A hand grabbed her forearm. It felt dry, brittle, yet impossibly strong. It was too late for escape. His voice reverberated in her mind, rooting through the deepest layers. She tried to pull away; he tightened his fingers. Every bit of knowledge he extracted from her brain left a blinding, white pain in its place, and an echo of what had been there. Tara flailed her free arm, stomped her feet, and screamed and screamed and screamed. . . .

He released her arm. She collapsed, cracking her jaw on the ground. Waves of agony rippled in her mind. Worse, he showered the room with an unreal and painful, white light that oozed across every surface and stole all the shadows. On the floor, Tara saw only his bare, unbandaged feet, dark and scarred.

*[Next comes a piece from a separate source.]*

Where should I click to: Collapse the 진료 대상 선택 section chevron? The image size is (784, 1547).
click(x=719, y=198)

He hissed, eventually forming words in English: “It is a different world now.”

A large bird, mostly black—a falcon?—landed on the ground in front of Tara’s face. It looked down at her, as a baroness might upon an urchin. Its eyes were smart, focused, and its beak seemed to grin.

“Horus,” she said, the effort of speech easier than she expected. The scalding in her head was diminishing, slowly. She couldn’t see clearly beyond the bird, but was sure Jean had fled. She would have, too, had she gotten the chance.

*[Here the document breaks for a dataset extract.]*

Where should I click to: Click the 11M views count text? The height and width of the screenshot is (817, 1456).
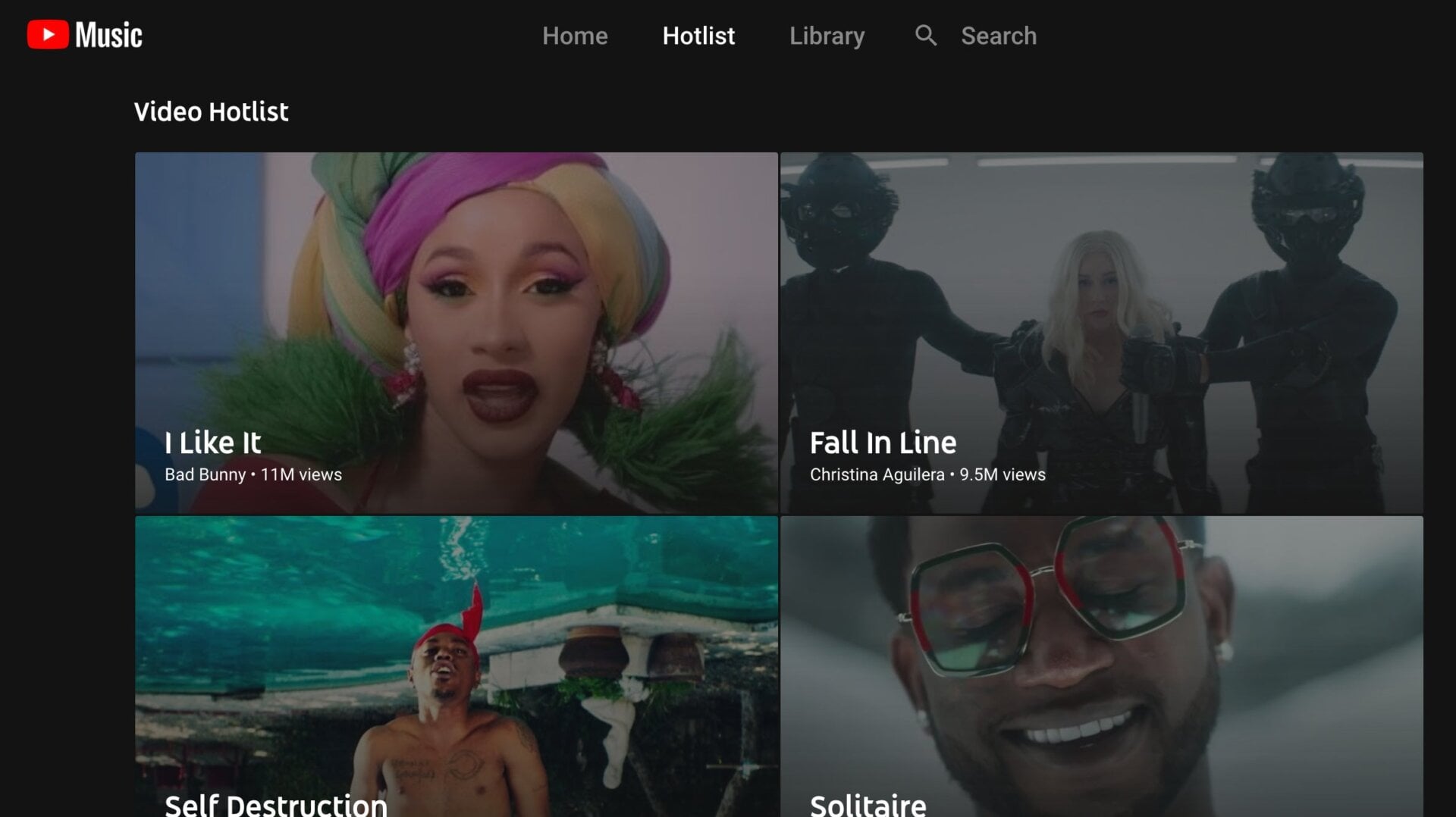pos(301,474)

The working parts of her mind pieced together a quick puzzle: falcon, Egypt, Horus—the God of Life. That connection should have calmed her.


Jean ran.

He really had no other choice. When the light burst from the naked man’s palm (like needles driving through Jean’s eyes), he’d seen all he needed to: the American girl on the floor, a dozen birds perched on the man’s shoulders, head, and the ground around his feet.

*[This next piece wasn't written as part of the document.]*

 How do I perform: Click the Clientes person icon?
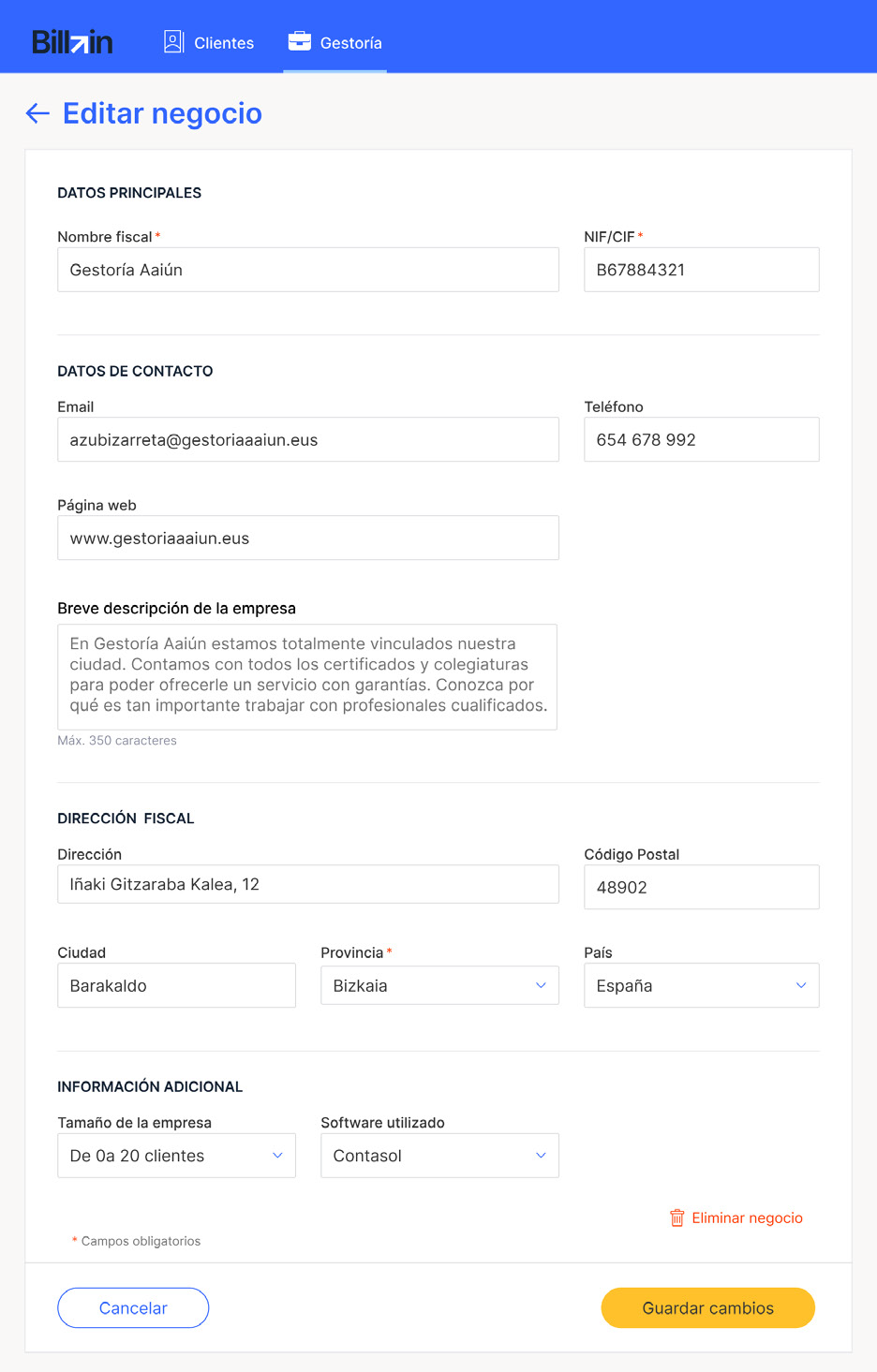click(173, 42)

When Tara had screamed, he’d thought it was because of the sudden dark. But seeing the man, Jean knew this was no Louvre scientist. This was something she’d unleashed, like a curse that would plague all of Paris.

So as he ran, Jean was very aware that plague followed in his wake.

He reached the narrow stairs, threw himself up two at a time (they were too steep to go higher). He never heard the bird until it hit him, like a bullet in the back of the head. It threw him forward, smashed his head against the stone wall. He rebounded and toppled backwards. Light spilled from the alcove and rounded the corners, and a dozen birds disappeared up that staircase before his vision blackened.

He might have been passed out for a day or a moment. His head ached on both sides. The unnatural light receded, drawing back to its source—the ancient thing Tara had awakened!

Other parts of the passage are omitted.